I’ve talked a fair bit in this space about my intentions for the character arcs in this piece– chiefly, that I wanted Mrs. Hawking to decide that she will make Mary her protege, and that Nathaniel is going to come into his own way of being of help to our heroes.

Originally I thought I would tackle much more of the protege storyline in this second piece. I thought we’d cover how Mrs. Hawking would make Mary her protege, her trying to mold Mary into another version of herself, and finally Mary’s pushback against the idea when she realized she wanted to follow Mrs. Hawking under her own terms. This storyline is to be the meat of the first arc-cycle in the story. In the very earliest experimental drafting done back during 31 Plays in 31 Days of August ’13, the declaration of her being designated protege was to happen in the very second scene. But Bernie rightly pointed out that would be moving far too quickly through a story that would be more properly explored over a longer period. So it was scaled back to watch Mary feel like she was struggling and an inadequate assistant to Mrs. Hawking because of her mistress’s harsh standards and constant criticism, but to have the turning point be when Mrs. Hawking reveals that not only is she doing well, but that she’s decided Mary is worthy to be successor of all her work.

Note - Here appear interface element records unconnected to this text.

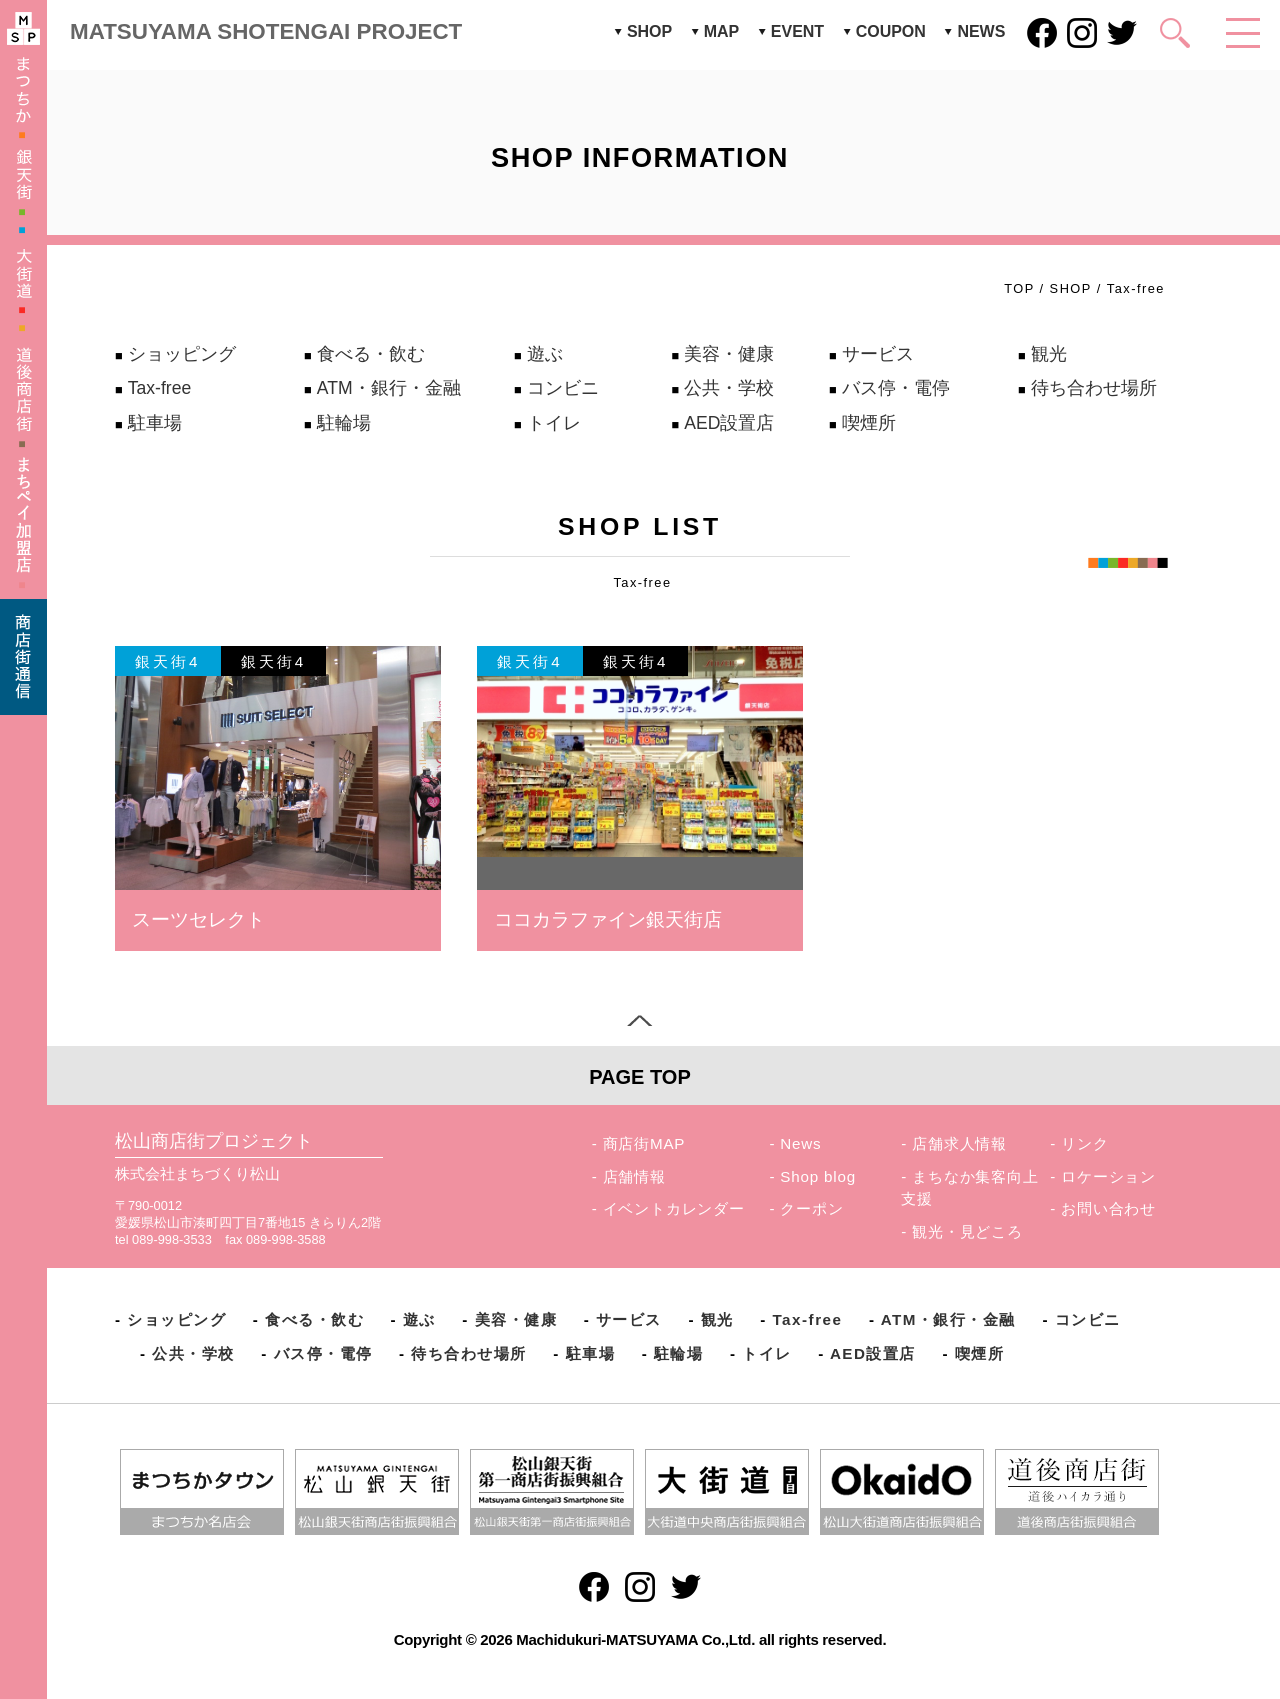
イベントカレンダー (674, 1208)
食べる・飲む (371, 354)
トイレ (554, 423)
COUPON (891, 31)
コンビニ (563, 388)
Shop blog (818, 1176)
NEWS (981, 31)
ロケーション (1108, 1176)
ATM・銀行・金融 (389, 388)
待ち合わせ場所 (1094, 388)
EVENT (797, 31)
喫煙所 (869, 423)
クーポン (811, 1208)
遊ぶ (545, 354)
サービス (878, 354)
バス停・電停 (896, 388)
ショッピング (182, 354)
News (800, 1143)
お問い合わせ (1108, 1208)
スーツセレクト (198, 919)
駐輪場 (344, 423)
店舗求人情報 (959, 1143)
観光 (1049, 354)
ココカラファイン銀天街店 (608, 919)
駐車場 (155, 423)
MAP (722, 31)
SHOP (649, 31)
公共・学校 (729, 388)
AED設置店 (729, 423)
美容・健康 (729, 354)
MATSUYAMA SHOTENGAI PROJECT (266, 31)
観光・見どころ (967, 1231)
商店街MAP (644, 1143)
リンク (1084, 1143)
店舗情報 (634, 1176)
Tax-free (160, 388)
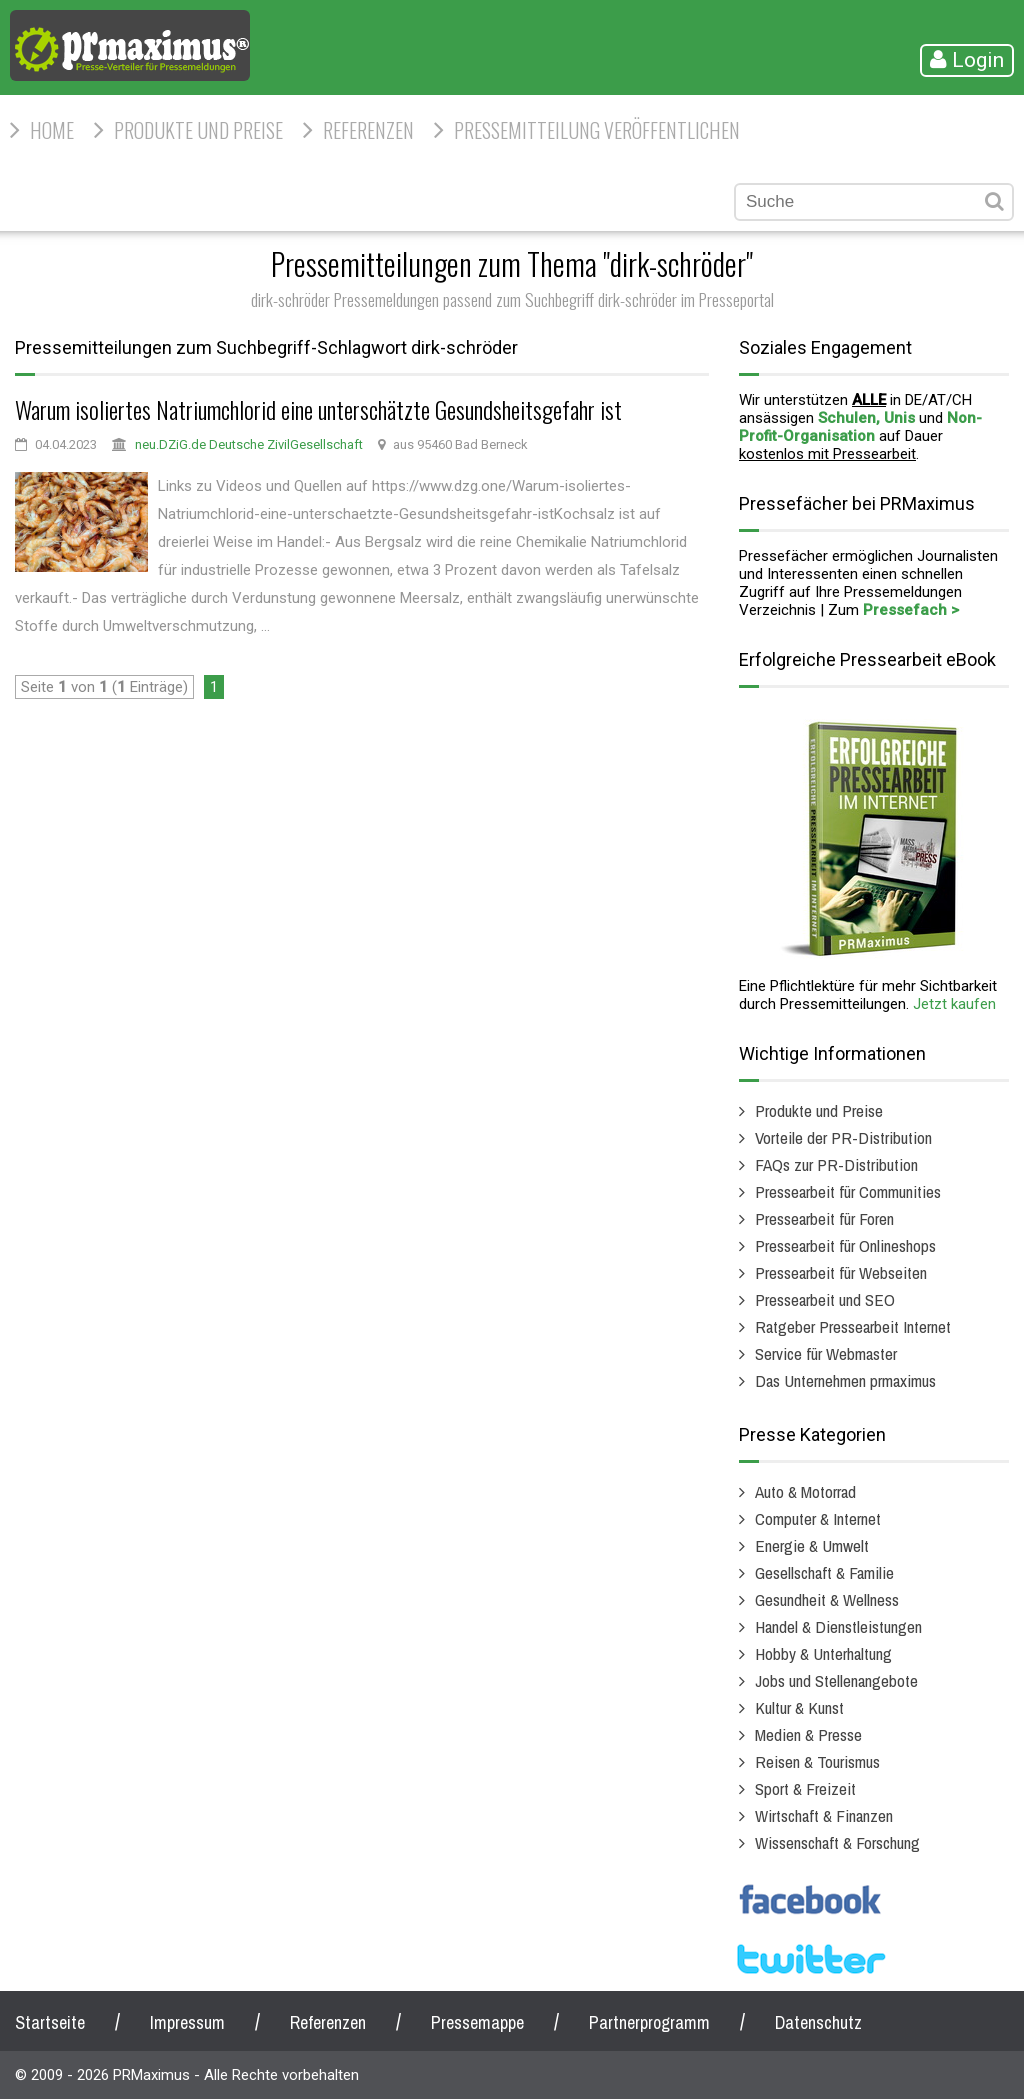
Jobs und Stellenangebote (836, 1680)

Nathaniel’s arc I figured out almost immediately. I knew I wanted him, after he learned of Mrs. Hawking’s activities and got over the initial shock, to be incredibly fascinated by her work and want to help her with it. She of course would be resistant, since she despises how much he’s like the Colonel and how she’s come to see him as an impediment to what she wants to do rather than a support. But as I’ve mentioned, Nathaniel’s challenge is to grow past the ways he’s too much like the Colonel, and this story is the beginning of his realizing it.

You’ll also note the nature of the role Nathaniel takes on once he discovers what talent he has to contribute. With his ability to go places only men can access, his enormous personal charm, and his real capacity for thinking on his feet, he basically takes on the job of faceman. I like how this not only because it really suits his character, but also how it places him in what is often a feminine role. Contrast this to the traditionally male-filled positions of the mastermind and the bruiser, who in this case are Mrs. Hawking and Mary respectively. I plan to have him take on “traditionally female” story roles in a number of ways, as I very much enjoy casting traditionally masculine men that way in my writing.

Mrs. Hawking’s arc is the most subtle of three of them. That is for the most part intentional, as one of the issues I want to set up for her in the long term is that because of her long-held anger and baggage, personal growth is difficult and very slow. So hers occurs mostly in relation to the growth of the other leads. She relaxes her harsh criticism of Mary, she lets Nathaniel be judged on his own merits. The most important character note for her in this piece is I wanted to be certain that I firmly established her as a kind of revolutionary. We knew she was immensely critical of the social order, but I don’t know how much hard evidence we saw of it in the first story. I think her indictment of the English imperial system casts it in the right light. It is always tempting when writing in a steampunk setting to let one’s fascination with the picturesque time period to gloss over the horrific implications of the imperial system. I want Mrs. Hawking to acknowledge and stand in opposition to those things in a real way. She will not work on behalf of “queen and country” because that means supporting oppression and devastation, but she will stand up for one real woman who is suffering under it. She is of course prejudiced and limited in her own ways, but she will always be opposed to the Establishment, and I wanted her to demonstrate an awareness of what that really meant.